Cham people are the ethnic remnants of the Kingdom of Champa, which existed along the coastline of what's now Vietnam as far back as the second century AD.

Between the rise of the Khmer Empire and Vietnam's territorial push to the south, the Champa kingdom began to diminish. The first religion of Champa was a form of Hinduism, brought by sea from India. But as Arab merchants stopped along the Vietnam coast en route to China, the majority of Cham people embraced Islam. Today, Cham are a people without a homeland. Their communities, numbering a few hundred thousand, live as scattered refugees across Asia and the world. Ethnic Cham, nevertheless, still form the core of Muslim communities in Cambodia and Vietnam.

They speak Cham language, which is similar to the language of ethnic Malays. Back to Roots The first order of business for the Cham families that settled in Santa Ana three decades back was to build a mosque.  For three years, they pooled their minimum-wage salaries and asked for help from local Arab Muslims until they finally raised enough to buy a single-story apartment and turn it into a mosque.

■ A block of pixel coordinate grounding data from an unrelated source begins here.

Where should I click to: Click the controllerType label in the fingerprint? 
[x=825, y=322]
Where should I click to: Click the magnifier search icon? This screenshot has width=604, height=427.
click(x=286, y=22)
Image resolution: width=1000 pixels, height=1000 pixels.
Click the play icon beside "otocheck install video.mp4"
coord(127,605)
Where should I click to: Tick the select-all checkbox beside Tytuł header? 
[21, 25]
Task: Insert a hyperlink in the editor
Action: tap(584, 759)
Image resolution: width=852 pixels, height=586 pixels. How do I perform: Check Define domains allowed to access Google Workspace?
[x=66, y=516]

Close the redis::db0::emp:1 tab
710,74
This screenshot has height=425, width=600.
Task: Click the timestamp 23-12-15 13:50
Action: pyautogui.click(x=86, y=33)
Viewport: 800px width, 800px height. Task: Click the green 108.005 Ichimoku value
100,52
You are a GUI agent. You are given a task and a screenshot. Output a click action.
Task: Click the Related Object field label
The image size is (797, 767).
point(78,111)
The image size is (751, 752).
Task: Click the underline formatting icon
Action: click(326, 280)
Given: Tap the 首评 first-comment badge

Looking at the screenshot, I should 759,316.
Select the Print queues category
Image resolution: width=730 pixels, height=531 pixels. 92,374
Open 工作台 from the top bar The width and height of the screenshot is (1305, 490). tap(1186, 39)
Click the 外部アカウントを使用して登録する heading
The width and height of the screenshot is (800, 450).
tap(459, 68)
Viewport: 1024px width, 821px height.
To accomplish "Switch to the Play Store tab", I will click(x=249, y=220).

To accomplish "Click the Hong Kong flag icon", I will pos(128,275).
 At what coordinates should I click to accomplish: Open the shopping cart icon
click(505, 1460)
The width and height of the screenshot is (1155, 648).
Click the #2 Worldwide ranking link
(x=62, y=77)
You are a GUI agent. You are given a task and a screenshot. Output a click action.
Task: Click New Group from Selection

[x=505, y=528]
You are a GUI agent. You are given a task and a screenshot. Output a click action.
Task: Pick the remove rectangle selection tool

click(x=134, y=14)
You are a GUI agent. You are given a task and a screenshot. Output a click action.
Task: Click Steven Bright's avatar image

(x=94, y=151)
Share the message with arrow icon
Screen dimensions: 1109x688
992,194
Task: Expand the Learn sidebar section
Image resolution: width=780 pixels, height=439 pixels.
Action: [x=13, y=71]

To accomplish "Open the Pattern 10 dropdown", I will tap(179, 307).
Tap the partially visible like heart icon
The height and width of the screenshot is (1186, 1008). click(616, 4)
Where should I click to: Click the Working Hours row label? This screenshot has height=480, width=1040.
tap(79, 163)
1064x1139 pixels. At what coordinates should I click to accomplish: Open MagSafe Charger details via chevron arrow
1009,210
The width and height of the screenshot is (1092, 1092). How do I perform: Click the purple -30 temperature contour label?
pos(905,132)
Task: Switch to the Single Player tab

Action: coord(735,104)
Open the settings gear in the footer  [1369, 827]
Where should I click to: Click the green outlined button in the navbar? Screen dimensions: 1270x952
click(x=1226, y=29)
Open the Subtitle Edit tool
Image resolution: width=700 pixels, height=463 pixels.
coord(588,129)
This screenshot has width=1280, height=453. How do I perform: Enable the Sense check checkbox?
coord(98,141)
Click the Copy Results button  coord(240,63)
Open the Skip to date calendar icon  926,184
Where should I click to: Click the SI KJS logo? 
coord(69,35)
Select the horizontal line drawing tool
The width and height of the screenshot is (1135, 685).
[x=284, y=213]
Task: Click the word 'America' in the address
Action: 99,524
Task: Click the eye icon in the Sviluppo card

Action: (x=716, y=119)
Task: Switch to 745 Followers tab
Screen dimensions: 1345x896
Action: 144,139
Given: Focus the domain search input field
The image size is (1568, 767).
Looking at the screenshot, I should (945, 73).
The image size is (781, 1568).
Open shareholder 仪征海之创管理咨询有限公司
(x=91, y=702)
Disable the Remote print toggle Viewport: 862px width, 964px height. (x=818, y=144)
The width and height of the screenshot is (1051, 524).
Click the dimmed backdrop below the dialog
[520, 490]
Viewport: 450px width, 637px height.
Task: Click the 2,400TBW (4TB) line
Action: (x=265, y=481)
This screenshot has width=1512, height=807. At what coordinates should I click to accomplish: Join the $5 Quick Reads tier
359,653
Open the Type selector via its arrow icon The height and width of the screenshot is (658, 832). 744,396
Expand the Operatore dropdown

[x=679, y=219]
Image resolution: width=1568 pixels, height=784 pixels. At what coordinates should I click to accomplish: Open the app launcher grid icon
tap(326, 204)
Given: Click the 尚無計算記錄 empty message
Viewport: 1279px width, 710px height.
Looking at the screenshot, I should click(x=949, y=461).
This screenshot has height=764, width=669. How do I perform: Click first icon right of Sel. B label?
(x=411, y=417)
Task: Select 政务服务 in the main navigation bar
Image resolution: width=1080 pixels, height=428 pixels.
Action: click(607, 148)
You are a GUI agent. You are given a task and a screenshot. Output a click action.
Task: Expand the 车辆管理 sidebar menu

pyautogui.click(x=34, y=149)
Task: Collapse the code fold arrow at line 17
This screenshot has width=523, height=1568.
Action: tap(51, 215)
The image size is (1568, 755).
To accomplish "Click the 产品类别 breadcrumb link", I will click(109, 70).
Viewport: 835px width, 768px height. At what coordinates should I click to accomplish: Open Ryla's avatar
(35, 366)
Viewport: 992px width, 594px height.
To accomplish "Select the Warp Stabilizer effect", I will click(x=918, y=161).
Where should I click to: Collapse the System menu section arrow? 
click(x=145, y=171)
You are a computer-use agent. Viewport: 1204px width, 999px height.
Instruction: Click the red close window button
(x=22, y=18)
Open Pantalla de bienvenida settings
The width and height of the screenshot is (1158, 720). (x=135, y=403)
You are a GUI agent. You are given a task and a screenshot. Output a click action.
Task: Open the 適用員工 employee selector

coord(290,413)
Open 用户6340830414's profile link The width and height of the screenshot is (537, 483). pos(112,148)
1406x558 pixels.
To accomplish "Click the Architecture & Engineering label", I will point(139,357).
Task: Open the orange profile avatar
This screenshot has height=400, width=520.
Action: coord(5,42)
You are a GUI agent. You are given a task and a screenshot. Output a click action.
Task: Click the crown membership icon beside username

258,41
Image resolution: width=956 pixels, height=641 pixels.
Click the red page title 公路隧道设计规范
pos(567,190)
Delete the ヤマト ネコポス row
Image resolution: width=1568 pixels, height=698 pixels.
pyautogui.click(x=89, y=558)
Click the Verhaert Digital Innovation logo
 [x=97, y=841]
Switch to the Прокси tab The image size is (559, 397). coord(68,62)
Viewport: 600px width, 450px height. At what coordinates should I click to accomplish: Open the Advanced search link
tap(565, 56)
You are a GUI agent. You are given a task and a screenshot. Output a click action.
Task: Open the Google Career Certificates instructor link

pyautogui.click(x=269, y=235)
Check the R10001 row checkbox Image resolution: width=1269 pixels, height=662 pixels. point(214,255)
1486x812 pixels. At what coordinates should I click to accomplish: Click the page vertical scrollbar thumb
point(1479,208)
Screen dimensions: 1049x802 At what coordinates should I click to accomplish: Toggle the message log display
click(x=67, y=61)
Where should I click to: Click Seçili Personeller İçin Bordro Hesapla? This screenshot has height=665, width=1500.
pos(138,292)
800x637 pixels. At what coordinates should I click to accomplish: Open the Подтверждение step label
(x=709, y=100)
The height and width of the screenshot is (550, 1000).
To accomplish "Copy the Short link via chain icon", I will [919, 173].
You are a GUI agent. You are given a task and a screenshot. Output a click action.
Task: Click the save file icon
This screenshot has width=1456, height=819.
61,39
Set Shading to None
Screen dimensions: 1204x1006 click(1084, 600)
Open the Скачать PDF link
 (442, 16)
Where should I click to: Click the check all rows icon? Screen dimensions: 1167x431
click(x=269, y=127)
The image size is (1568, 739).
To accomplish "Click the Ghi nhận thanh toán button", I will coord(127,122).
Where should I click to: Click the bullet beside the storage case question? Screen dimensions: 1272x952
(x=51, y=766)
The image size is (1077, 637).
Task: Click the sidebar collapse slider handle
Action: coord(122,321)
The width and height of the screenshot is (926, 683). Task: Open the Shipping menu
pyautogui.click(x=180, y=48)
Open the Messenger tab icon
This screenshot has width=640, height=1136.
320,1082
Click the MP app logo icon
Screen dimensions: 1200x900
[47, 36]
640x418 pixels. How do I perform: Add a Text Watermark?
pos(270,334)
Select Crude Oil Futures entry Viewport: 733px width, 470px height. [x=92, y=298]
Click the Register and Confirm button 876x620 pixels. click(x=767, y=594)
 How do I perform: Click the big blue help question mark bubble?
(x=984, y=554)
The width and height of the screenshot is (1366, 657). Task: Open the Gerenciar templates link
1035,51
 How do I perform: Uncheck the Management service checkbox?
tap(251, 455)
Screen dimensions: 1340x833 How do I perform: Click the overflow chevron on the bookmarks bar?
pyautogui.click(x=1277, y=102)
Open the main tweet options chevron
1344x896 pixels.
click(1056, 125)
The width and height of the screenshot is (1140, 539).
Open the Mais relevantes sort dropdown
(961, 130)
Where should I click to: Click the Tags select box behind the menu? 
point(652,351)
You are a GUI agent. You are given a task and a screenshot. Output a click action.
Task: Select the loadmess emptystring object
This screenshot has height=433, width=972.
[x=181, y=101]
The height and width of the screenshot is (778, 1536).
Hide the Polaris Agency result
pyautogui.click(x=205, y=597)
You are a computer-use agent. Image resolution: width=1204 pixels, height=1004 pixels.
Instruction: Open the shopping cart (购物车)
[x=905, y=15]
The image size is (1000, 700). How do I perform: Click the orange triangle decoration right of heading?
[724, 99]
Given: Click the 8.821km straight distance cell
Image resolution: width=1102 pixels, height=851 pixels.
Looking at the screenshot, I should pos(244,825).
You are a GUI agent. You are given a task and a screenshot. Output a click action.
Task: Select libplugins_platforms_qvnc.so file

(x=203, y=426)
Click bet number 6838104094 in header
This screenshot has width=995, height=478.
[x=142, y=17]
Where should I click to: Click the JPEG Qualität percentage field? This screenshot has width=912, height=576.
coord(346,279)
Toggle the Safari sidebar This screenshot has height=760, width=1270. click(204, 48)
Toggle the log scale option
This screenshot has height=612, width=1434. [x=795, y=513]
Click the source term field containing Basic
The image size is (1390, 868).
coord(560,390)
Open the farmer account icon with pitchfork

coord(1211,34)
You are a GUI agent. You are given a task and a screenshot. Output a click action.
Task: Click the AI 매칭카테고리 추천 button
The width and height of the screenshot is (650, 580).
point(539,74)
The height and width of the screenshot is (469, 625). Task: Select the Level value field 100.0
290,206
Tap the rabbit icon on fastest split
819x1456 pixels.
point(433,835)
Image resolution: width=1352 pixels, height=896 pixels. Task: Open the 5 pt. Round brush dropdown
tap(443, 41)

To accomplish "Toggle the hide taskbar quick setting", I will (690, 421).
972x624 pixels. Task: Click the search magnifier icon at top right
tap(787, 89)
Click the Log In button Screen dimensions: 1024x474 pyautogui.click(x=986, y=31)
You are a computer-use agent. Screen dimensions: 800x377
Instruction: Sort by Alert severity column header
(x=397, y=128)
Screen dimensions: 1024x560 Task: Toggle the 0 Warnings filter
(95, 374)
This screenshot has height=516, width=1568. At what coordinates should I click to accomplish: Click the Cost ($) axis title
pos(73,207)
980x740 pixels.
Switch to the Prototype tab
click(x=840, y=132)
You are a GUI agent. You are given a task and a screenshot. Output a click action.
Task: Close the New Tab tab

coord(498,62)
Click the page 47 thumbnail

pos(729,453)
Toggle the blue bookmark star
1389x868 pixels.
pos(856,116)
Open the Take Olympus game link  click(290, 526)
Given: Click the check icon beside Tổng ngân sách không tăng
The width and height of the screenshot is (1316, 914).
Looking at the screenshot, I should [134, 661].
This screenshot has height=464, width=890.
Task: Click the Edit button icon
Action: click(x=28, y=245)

Over the years, the mosque has become the center of the community with most of its members moving into surrounding units or renting nearby. Few members of the community, like Nasia Ahmanth, drifted as the rest put down roots. He was just a baby when his father, El Ahmanth, led a village of Cham refugees to settle in Santa Ana. At the age of 17, he was already a drug addict. Two years ago, Nasia moved out of his neighborhood to distance himself from his longtime drug-using friends. Last year, though, when his father died, he found himself looking homeward, wanting to rebuild ties with his homestead. "I want my son to know what Cham is," Nasia, now 30, told the Los Angeles Times. He knew that one basic step to find his place in the community was to re-embrace the religion he deserted long ago. Nasia got his chance during an event marking the beginning of the holy fasting month of Ramadan. "This is the day where parents become proud of their child."